Stuttering Chinese word segmentation using learning (Python)

Source: Internet
Author: User

Chinese word breaker tool: stuttering participle
GitHub Address: Https://github.com/fxsjy/jieba

Word breaker function
    1. Exact mode (default): Try to cut the sentence most precisely, suitable for text analysis;
    2. Full mode, the sentence all can be the word words are scanned out, but can not solve the ambiguity;
    3. Search engine mode, on the basis of accurate mode, the long word again segmentation, improve the recall rate, this method is suitable for search engine construction Inverted index of word segmentation, granularity is relatively thin.

      Note : The structure returned byJieba.cut and Jieba.cut_for_search is an iterative generator, not a list of lists.

Example code 1
#!/usr/bin/env python#-*-Coding:utf-8-*-"" "function: Stuttering word test, basic participle function time: May 21, 2016 15:44:24 " ""ImportJieba# participle ModeSEG = Jieba.cut ("This is a book on information retrieval.", cut_all=True)# Cut_all=true, full modePrintU "full mode word breaker:"+"/ ". Join (SEG)) seg = Jieba.cut ("This is a book on information retrieval.", cut_all=False)# Cut_all=false, precision modePrintu "exact mode participle:"+"/ ". Join (SEG)) seg = Jieba.cut ("He came to NetEase hang research building.")# Default is exact modePrint", ". Join (SEG)) seg = Jieba.cut_for_search ("Xiaoming graduated from the Institute of Chinese Academy of Sciences, after studying at Kyoto University in Japan")# search engine modePrint", ". Join (SEG))
Add a custom dictionary

usage : jieba.load_userdict (file_name)
file_name path to a file class object or a custom dictionary
dictionary format : One word occupies a line; each line is divided into three parts: words, Word frequency (can be omitted), part of speech (can be omitted), separated by a space, the order can not be reversed.
Dictionary Example :

523i3300332000
Example code 2
#!/usr/bin/env python# -*- coding: utf-8 -*-"""功能:结巴分词测试,添加词典时间:2016年5月21日 15:44:24"""import jieba# 添加自定义词典jieba.load_userdict("userdic.txt")seg = jieba.cut("这是一本关于信息检索的书")print"/ ".join(seg)if"__main__":    pass
Pos Labeling

Used with Ictclas (NLPIR) compatible labeling method.

words = pseg.cut("这是一本关于信息检索的书")forwordinwords:    print (‘%s %s‘ % (word, flag))

Note: Under Anaconda python, the above print error mode is temporarily unknown.

other
    1. Support Traditional participle
    2. Keyword extraction
    3. Parallel participle
    4. Returns the beginning and end of a word in the original

Reference documents
Official Note: Https://github.com/fxsjy/jieba
Other: 1190000004061791

Stuttering Chinese word segmentation using learning (Python)

Contact Us

The content source of this page is from Internet, which doesn't represent Alibaba Cloud's opinion; products and services mentioned on that page don't have any relationship with Alibaba Cloud. If the content of the page makes you feel confusing, please write us an email, we will handle the problem within 5 days after receiving your email.

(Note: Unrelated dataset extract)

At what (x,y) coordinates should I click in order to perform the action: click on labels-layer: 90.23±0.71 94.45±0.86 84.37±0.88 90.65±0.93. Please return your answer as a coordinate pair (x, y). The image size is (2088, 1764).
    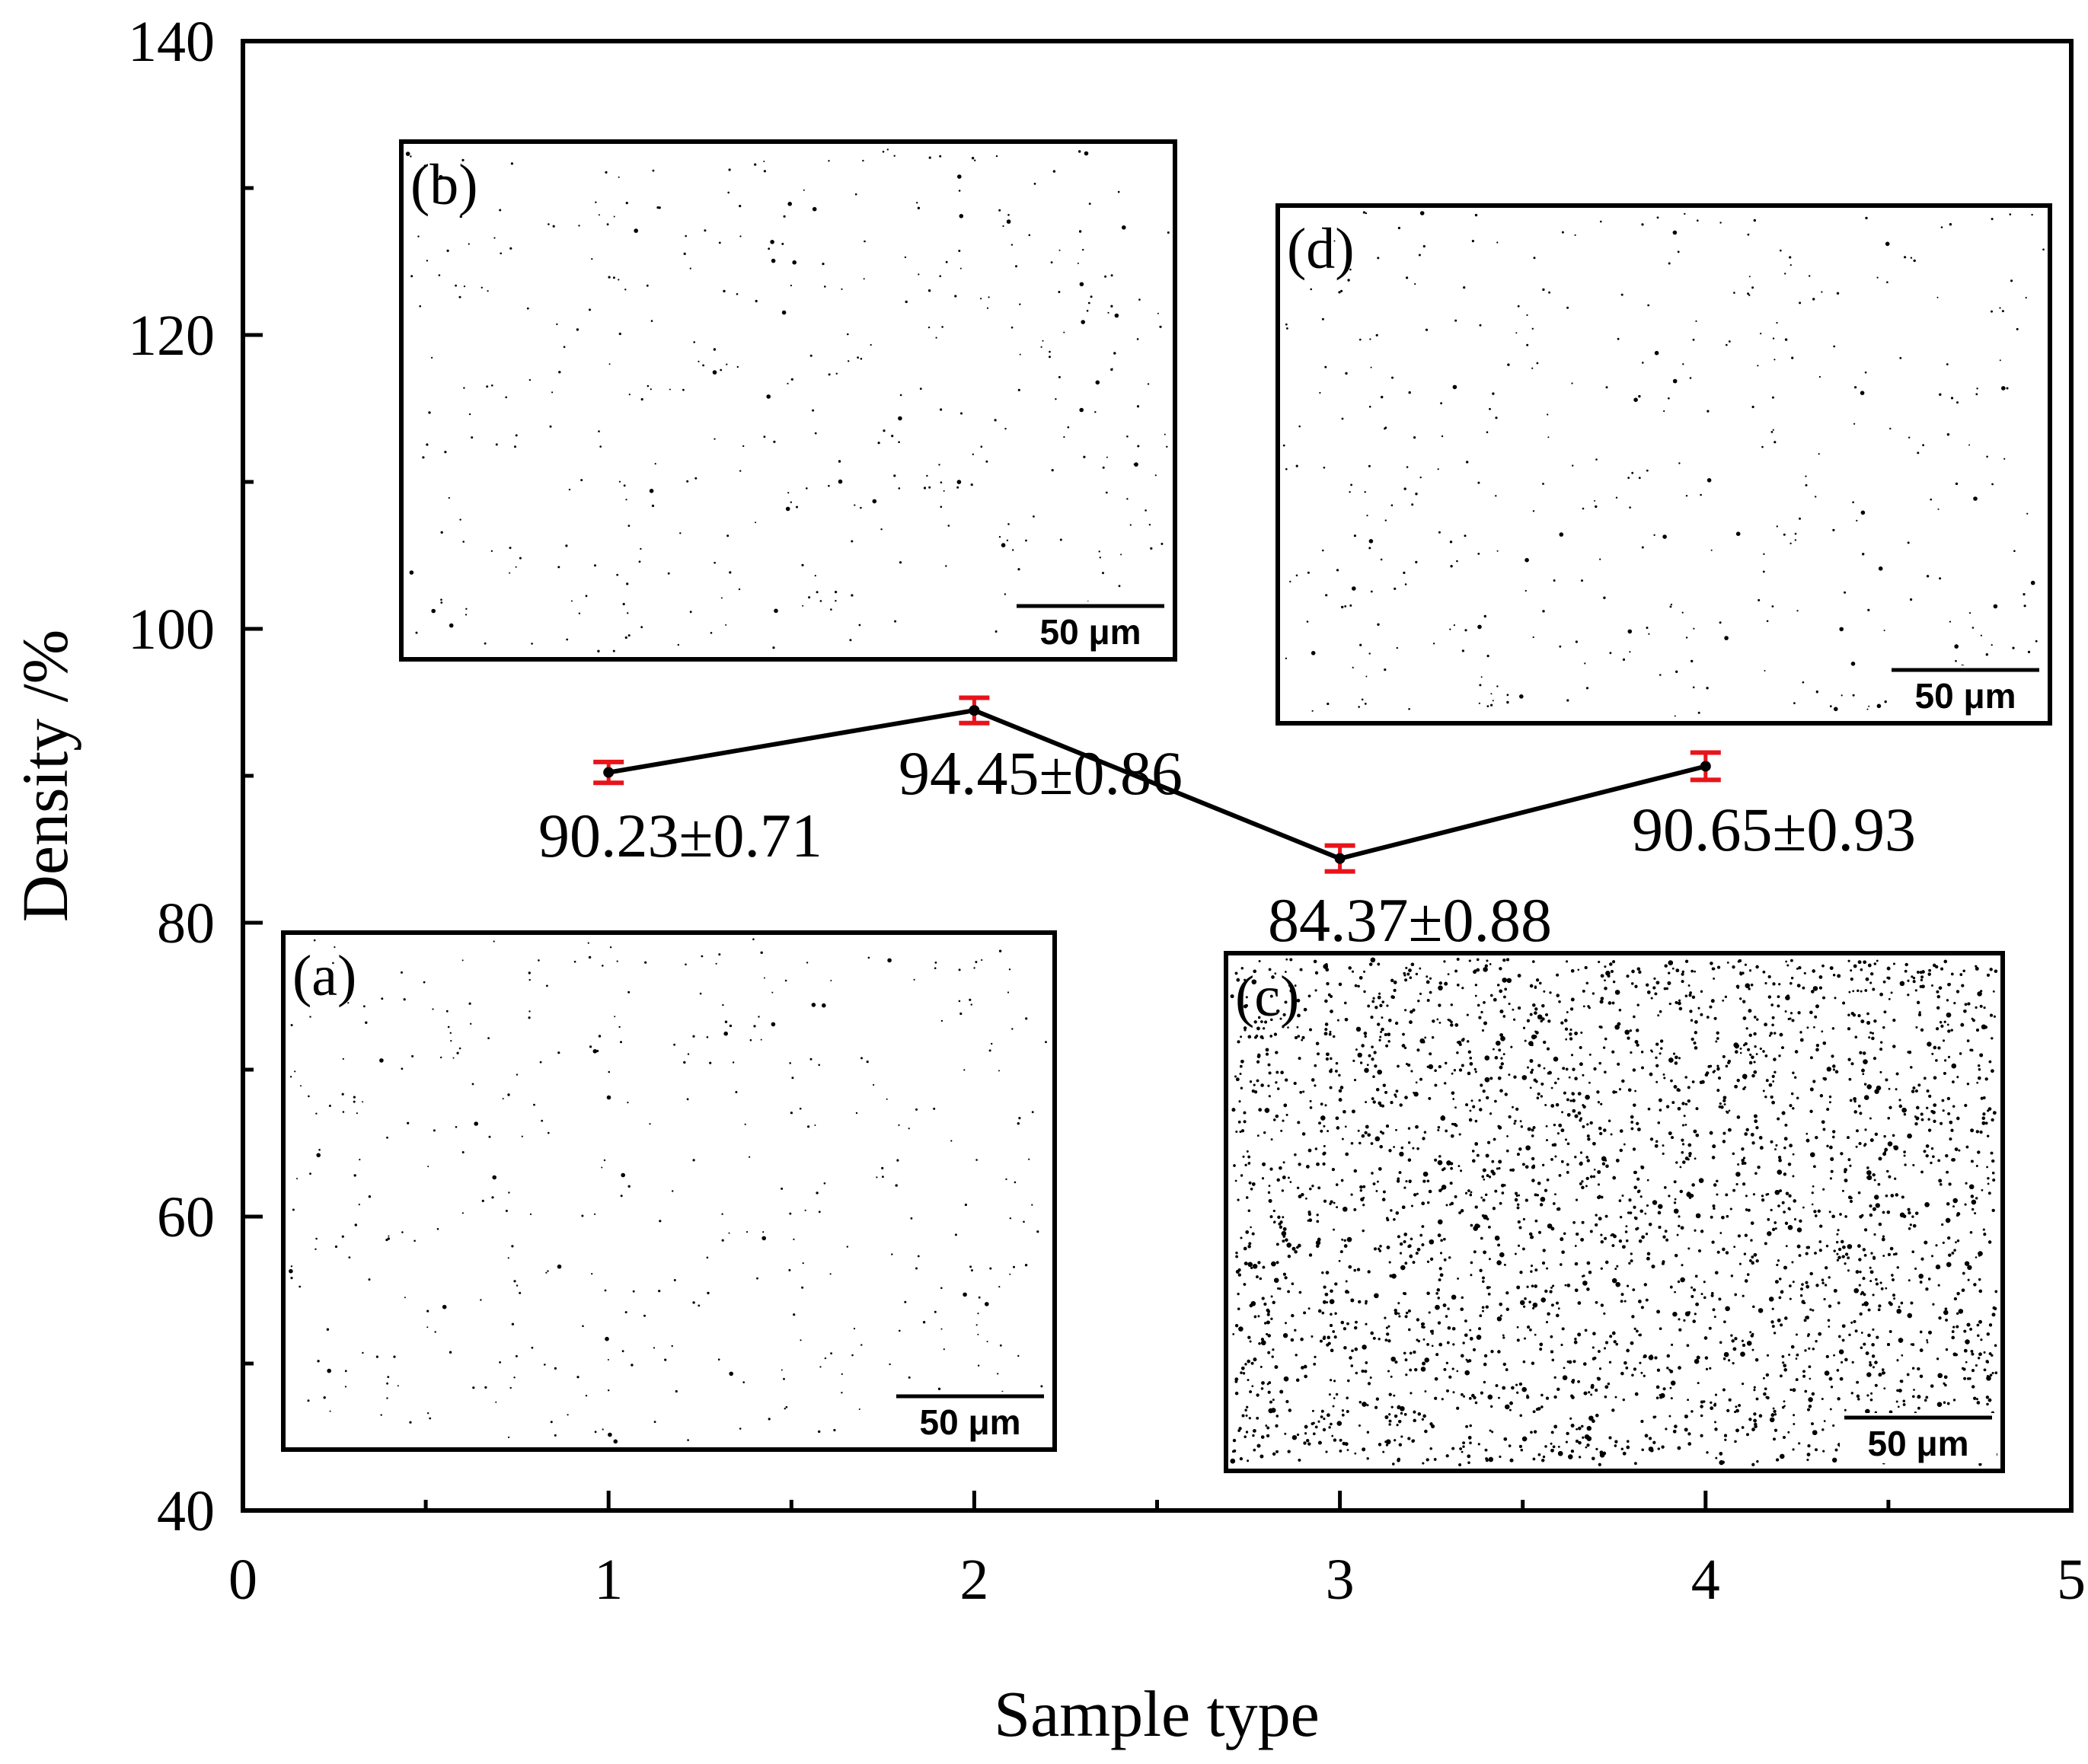
    Looking at the image, I should click on (1227, 846).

If you find any instances of plagiarism from the community, please send an email to: info-contact@alibabacloud.com and provide relevant evidence. A staff member will contact you within 5 working days.

A Free Trial That Lets You Build Big!

Start building with 50+ products and up to 12 months usage for Elastic Compute Service

  • Sales Support

    1 on 1 presale consultation

  • After-Sales Support

    24/7 Technical Support 6 Free Tickets per Quarter Faster Response

  • Alibaba Cloud offers highly flexible support services tailored to meet your exact needs.